Robyn Jacobson, Senior Advocate at The Tax Institute, said ‘The superannuation system in Australia must continue to reflect the developing circumstances of Australians and change to accommodate those needs.’
Clarity is needed on a range of superannuation measures, including:
Division 296 — $3m superannuation balance tax
The proposed new tax on the proportionate earnings on superannuation balances exceeding $3 million is poorly designed and sets a dangerous precedent by including taxing unrealised gains.
Jacobson explained that ‘The Tax Institute has made multiple submissions to the Government with other preferable alternatives to the proposed approach, including to index the threshold. This proposed measure in its original form continues to hang over the heads of Australian taxpayers, without certainty of how it will affect them and their retirement. Fundamental changes are needed to better ensure equitable outcomes before further progress can be made.’
Residency requirements for self-managed superannuation funds (SMSFs)

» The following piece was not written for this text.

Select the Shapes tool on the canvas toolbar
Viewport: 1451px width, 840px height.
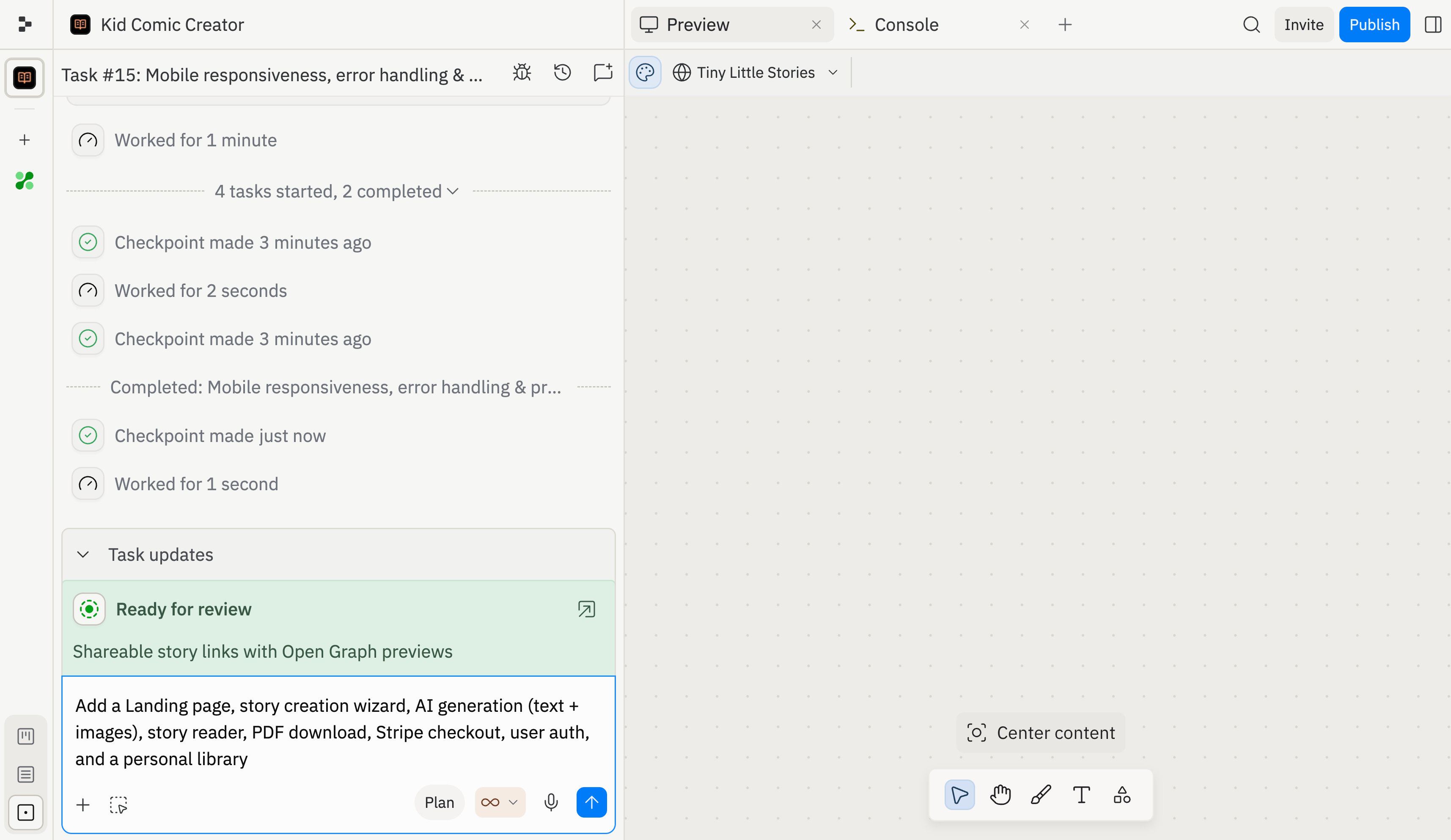point(1121,796)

As part of the Federal Budget 2021–22, the Government proposed to relax residency requirements for SMSFs by extending the central management and control test safe harbour from two to five years and removing the active member test for both SMSFs and APRA-regulated funds.
These plans were deferred as part of the October Federal Budget 2022–23 and no progress has been made since then.
Jacobson said, ‘Extending the central management and control test safe harbour to five years would allow SMSF members to continue contributing to their own funds even when overseas. Abolishing the active member test would also level the playing field to align the treatment of SMSFs with APRA-regulated funds.’
‘The Government should prioritise these straightforward measures for SMSFs as part of next week’s Federal Budget 2025–26 to achieve more flexible and fairer superannuation contribution rules.’
Payday Super
A new regime requiring employers to pay their employees’ superannuation at the same as salaries and wages was slated to begin as of 1 July 2026, however, exposure drafts of the enabling legislation were released just last Friday (14 March 2025).
Jacobson said, ‘We support the policy underpinning the measure and coinciding overdue reforms to the penalty provisions. We encourage continuing consultation by government, but time has run out for digital service providers to design software with the certainty of a legislated framework before the May election. The proposed start date of 1 July 2026 will likely need to be deferred so that employers have time to meet their proposed new obligations.’
‘Employers and their tax agents, as well as superannuation funds and other intermediaries essential to the payroll cycle, require certainty to prepare for and implement the significant changes associated with Payday Super.’